# SÉRIE D'EXERCICES
1: Restituez sans aucune modification le passage du texte sur le crime éco-humanitaire qui commence par « De la désinvolture » et se termine par « devoirs envers l'humanité. ».
2: Reprenez le texte sur le crime éco-humanitaire après sa dernière phrase et poursuivez-le dans le même esprit.

# TEXTE SOURCE
>>>
De la désinvolture du profit au crime éco-humanitaire
Cher JMF, dans un livre, vous dénonciez l'écologie, ce contre-pouvoir sans mandat qui, selon vous, faisait de l'éco-terrorisme en empêchant l'économie de tourner. Les industriels, disiez-vous, sont des hommes responsables. Vous ne connaissiez sans doute rien de l'appétit et de l'avidité des grandes entreprises ! Pas plus que celui d'une haute finance qui s'est toujours exonérée de ses devoirs envers l'humanité.
Connaissez-vous un laboratoire qui fasse de la recherche primordiale pour le genre humain qui ne dépose pas de brevet ?
Connaissez-vous un industriel qui refuse de jeter son personnel à la rue quand il peut faire fabriquer en Chine ?
Cher JMF, j'aurais tant aimé que vous ayez raison mais encore aujourd'hui, les boues rouges d'un industriel de l'aluminium vont bouleverser l'écosystème d'un affluent du Danube, bientôt la Croatie, la Serbie, la Roumanie, la Bulgarie, l'Ukraine et la Moldavie et peut-être la Mer Noire seront pollués, empoisonnés. C'est le territoire de mes enfants et des habitants du futur qu'ils massacrent. L'industrie ne se lasse pas des catastrophes : Tchernobyl, Three Mile Island, Exxon Valdez, Seveso, San Juan de Ixhuatepec, Bhopal, n'en finissent pas de compter l'agonie des survivants. Combien de poissons, de mammifères marins, de pélicans, pour un Amoco Cadiz ? La douleur animale, existe-t-elle ? La souffrance d'une pieuvre ou d'un oiseau mazouté touche-t-elle les industriels plus que leurs dividendes ? Je vous en laisse juge.
<<<
# DONNÉES FOURNIES
>>>
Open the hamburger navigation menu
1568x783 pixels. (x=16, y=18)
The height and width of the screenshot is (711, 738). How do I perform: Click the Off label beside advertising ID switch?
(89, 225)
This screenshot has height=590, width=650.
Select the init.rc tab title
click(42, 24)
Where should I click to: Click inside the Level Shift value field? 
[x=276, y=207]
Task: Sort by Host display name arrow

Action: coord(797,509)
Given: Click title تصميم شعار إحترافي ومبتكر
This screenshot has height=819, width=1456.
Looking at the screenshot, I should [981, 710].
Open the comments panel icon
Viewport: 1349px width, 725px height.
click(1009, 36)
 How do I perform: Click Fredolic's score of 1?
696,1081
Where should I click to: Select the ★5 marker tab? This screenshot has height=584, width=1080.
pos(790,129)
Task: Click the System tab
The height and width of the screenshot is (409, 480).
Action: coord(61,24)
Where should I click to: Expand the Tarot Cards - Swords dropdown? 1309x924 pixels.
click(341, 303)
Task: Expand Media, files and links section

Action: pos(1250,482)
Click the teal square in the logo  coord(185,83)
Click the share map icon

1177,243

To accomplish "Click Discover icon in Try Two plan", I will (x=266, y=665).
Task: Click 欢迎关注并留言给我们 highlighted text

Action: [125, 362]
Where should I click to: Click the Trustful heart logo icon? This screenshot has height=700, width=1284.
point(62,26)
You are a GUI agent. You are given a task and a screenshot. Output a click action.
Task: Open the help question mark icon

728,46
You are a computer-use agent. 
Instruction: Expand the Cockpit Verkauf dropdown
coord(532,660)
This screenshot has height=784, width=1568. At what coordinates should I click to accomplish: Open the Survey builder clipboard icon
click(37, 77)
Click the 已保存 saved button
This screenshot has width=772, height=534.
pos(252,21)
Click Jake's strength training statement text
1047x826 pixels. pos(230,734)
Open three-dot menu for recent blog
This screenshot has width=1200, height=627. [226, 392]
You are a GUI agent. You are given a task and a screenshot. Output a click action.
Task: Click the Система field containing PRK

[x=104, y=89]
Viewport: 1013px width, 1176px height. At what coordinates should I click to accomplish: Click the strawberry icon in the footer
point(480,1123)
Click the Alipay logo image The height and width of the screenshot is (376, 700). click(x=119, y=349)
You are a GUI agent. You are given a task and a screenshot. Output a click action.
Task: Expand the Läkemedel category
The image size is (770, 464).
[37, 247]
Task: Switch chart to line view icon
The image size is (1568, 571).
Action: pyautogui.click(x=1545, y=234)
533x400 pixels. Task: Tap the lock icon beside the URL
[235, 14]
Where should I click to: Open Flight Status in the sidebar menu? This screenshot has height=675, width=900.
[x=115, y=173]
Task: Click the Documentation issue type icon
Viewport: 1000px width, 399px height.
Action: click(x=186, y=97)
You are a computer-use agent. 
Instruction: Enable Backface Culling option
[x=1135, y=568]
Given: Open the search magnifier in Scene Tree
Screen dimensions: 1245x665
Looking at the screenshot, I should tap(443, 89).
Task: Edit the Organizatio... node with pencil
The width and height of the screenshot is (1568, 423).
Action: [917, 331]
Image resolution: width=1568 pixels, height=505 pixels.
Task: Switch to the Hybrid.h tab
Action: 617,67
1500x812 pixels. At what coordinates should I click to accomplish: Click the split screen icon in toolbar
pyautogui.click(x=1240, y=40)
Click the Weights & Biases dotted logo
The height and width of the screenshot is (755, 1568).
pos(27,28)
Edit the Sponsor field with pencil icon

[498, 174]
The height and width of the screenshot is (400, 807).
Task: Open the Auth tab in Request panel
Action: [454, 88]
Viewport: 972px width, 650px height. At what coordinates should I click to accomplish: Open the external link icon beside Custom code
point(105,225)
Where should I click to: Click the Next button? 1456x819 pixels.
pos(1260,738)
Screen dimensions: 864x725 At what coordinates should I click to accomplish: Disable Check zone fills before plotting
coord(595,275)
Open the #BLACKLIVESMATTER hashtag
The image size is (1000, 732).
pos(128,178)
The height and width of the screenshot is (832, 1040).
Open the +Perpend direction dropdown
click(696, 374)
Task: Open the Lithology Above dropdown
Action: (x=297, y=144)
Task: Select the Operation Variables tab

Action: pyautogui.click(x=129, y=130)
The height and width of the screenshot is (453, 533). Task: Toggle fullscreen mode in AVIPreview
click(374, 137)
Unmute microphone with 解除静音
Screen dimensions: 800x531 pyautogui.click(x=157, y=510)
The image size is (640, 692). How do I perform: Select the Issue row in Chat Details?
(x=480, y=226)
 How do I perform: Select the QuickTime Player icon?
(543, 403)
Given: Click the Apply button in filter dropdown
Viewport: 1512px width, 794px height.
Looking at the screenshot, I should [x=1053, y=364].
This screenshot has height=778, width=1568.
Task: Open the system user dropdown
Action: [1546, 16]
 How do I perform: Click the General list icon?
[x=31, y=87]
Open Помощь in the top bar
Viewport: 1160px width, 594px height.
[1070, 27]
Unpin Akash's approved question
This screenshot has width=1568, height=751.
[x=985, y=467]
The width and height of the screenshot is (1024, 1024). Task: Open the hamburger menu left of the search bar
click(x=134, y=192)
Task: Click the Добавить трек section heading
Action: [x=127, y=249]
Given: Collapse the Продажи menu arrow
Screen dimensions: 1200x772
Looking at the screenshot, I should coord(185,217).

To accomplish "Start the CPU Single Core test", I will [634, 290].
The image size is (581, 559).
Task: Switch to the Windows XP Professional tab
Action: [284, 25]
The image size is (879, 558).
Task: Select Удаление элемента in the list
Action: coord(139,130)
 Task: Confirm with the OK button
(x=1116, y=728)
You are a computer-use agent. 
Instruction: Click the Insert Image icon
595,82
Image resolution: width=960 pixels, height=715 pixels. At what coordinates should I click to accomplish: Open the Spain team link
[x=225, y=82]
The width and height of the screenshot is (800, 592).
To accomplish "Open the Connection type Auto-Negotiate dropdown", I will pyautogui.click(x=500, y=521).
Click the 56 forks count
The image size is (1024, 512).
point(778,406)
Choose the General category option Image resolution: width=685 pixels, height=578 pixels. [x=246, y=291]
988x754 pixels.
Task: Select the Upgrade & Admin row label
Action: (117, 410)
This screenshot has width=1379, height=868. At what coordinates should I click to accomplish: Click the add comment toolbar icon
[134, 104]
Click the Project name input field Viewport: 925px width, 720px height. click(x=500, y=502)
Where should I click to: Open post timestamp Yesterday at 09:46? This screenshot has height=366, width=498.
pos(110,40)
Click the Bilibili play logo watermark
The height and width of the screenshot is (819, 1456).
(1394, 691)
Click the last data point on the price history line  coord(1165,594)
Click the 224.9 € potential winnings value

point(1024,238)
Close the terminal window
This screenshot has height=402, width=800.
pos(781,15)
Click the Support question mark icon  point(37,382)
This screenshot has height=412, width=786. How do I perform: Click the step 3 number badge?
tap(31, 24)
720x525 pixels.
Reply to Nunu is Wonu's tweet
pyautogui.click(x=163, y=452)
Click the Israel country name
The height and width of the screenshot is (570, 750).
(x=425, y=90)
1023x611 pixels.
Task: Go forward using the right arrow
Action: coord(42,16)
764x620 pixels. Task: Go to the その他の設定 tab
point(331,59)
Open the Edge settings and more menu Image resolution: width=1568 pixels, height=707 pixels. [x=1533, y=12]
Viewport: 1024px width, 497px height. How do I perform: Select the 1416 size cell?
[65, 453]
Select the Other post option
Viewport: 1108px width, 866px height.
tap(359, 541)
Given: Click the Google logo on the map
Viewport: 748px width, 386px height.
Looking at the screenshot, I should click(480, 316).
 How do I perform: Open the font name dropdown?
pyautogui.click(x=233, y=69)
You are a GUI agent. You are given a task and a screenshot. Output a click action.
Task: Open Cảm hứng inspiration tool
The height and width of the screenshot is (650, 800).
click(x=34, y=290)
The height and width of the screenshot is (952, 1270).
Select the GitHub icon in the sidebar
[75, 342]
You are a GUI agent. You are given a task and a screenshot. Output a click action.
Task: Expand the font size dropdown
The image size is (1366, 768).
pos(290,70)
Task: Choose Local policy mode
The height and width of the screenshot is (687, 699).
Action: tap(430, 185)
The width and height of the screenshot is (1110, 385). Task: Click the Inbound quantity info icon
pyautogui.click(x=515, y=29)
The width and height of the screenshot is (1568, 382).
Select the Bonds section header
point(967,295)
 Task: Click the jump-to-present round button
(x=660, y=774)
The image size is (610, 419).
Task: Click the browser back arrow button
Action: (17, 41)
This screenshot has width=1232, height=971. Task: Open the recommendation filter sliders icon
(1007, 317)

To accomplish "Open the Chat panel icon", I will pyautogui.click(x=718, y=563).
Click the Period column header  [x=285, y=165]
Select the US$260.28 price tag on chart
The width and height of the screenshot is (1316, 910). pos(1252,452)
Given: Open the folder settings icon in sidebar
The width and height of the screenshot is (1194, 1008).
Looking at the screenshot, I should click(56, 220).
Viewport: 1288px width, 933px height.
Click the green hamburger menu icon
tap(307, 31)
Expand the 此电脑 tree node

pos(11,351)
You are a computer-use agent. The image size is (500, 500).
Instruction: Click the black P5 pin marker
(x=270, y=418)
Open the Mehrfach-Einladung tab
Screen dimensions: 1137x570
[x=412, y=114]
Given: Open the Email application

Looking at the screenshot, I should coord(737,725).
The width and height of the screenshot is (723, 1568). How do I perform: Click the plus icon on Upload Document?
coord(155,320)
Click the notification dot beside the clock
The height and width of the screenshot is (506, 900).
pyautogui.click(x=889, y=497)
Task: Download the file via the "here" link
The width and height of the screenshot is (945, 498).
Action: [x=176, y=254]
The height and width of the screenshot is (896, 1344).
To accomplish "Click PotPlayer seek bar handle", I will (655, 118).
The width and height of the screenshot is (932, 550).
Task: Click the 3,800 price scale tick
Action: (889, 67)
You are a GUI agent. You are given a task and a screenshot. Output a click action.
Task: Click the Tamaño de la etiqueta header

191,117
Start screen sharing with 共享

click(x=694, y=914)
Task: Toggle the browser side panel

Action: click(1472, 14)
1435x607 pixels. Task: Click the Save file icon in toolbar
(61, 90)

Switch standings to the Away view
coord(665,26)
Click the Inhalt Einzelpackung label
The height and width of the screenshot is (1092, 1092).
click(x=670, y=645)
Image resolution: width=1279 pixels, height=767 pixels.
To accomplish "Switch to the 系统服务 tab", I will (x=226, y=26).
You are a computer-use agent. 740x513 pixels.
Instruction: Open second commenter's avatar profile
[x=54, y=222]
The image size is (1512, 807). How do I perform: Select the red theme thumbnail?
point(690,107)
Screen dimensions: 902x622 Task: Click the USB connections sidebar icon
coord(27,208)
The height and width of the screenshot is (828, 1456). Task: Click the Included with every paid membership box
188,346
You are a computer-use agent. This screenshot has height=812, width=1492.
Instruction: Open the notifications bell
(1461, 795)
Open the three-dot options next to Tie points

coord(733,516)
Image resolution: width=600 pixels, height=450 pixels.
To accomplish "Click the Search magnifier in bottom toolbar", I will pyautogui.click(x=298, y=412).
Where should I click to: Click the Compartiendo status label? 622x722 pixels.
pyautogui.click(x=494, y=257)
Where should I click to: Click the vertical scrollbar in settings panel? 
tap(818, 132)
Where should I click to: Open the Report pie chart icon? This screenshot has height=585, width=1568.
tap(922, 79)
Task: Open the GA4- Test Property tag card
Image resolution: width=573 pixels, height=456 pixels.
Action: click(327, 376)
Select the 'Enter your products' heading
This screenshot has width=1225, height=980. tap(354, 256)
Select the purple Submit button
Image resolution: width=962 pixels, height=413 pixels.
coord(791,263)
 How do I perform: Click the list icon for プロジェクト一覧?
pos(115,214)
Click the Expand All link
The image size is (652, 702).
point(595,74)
<<<
# CORRIGÉS CI-DESSOUS
1:
De la désinvolture du profit au crime éco-humanitaire
Cher JMF, dans un livre, vous dénonciez l'écologie, ce contre-pouvoir sans mandat qui, selon vous, faisait de l'éco-terrorisme en empêchant l'économie de tourner. Les industriels, disiez-vous, sont des hommes responsables. Vous ne connaissiez sans doute rien de l'appétit et de l'avidité des grandes entreprises ! Pas plus que celui d'une haute finance qui s'est toujours exonérée de ses devoirs envers l'humanité.

2:
Cher JMF, je ne doute pas que vous soyez un honnête homme, mais mon pessimisme me parait plus lucide que votre confiance en l'homme de pouvoir et de richesse. Les royaumes se construisent toujours sur la destruction et la mort des derniers ayants droit. Ce n'est pourtant pas une rubrique nécrologique que je tiens en ces mots, mais un cri de désespoir. Hélas, je sais qu'il n'est ni du domaine des banques ni de celui du grand capitalisme de faire du social autrement que pour éviter des révolutions. Appropriation des richesses et respect, partage et équité ne sont pas d'un même royaume. Hélas, avant que cela ne soit, j'aurai probablement appris à marcher sur la tête ! À moins qu'à force de manger de la vache folle aux prions dopée aux antibiotiques et hormones, en sauce dioxine-becquerel, assaisonnée au plomb et saupoudrée de zinc et de quelques autres métaux lourds, qu'à force de respirer de l'air remodelé par nos pollutions, moi qui ne sais faire autrement que de respirer sans masque, je sois parti au pays des vieux poètes en colère quand ce temps viendra.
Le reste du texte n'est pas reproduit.